Voters cast ballots on June 1 for 57 Parliamentary constituencies in the seventh phase of the polls that stretched over six weeks in the searing summer heat, according to Voice of America.
All eyes are now on June 4, when votes will be counted for all 543 elected seats in the lower house of Parliament. As India uses electronic voting machines, results are expected the same day.
The elections will test the popularity of 73-year-old Modi whose image of a strong leader and champion of Hindu nationalism has been boosted by a host of welfare measures for tens of millions of poor people during his decade in power.
The BJP campaign was dominated by the Indian leader, who crisscrossed the country to hold over 200 rallies.
Before elections got under way, the BJP was expected to cruise to an easy victory. The party had set a target of winning a supermajority by bagging 400 seats.

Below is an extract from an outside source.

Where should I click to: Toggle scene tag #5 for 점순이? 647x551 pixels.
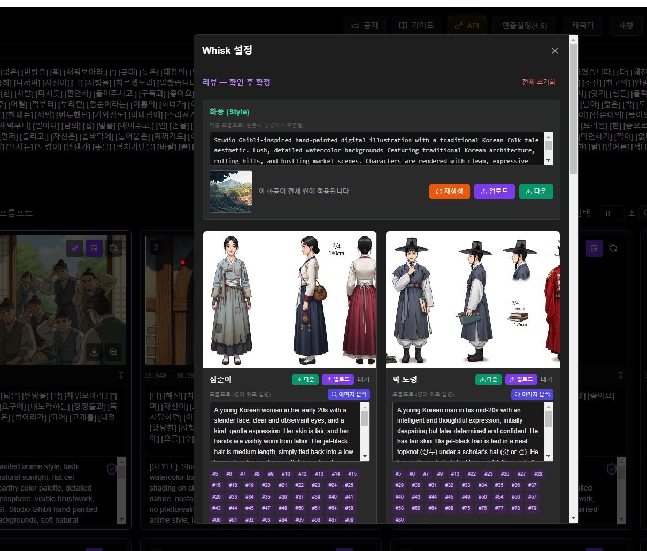(x=215, y=474)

According to exit polls broadcast by several television channels, the party along with its allies could win 350 seats or more, far ahead of the 272 needed for a simple majority. That would hand Modi a rare, third straight term in office.
After polls closed on June 1, Modi thanked voters and expressed confidence that the "people of India have voted in record numbers" to reelect the government.
The opposition’s hopes of making gains rest on tapping into growing resentment over high unemployment that faces the country’s huge youth population and rising prices.
Only India’s first prime minister, Jawaharlal Nehru, secured a third straight term in office. The winning party is expected to form the next government by mid-June before the term of the present Parliament ends.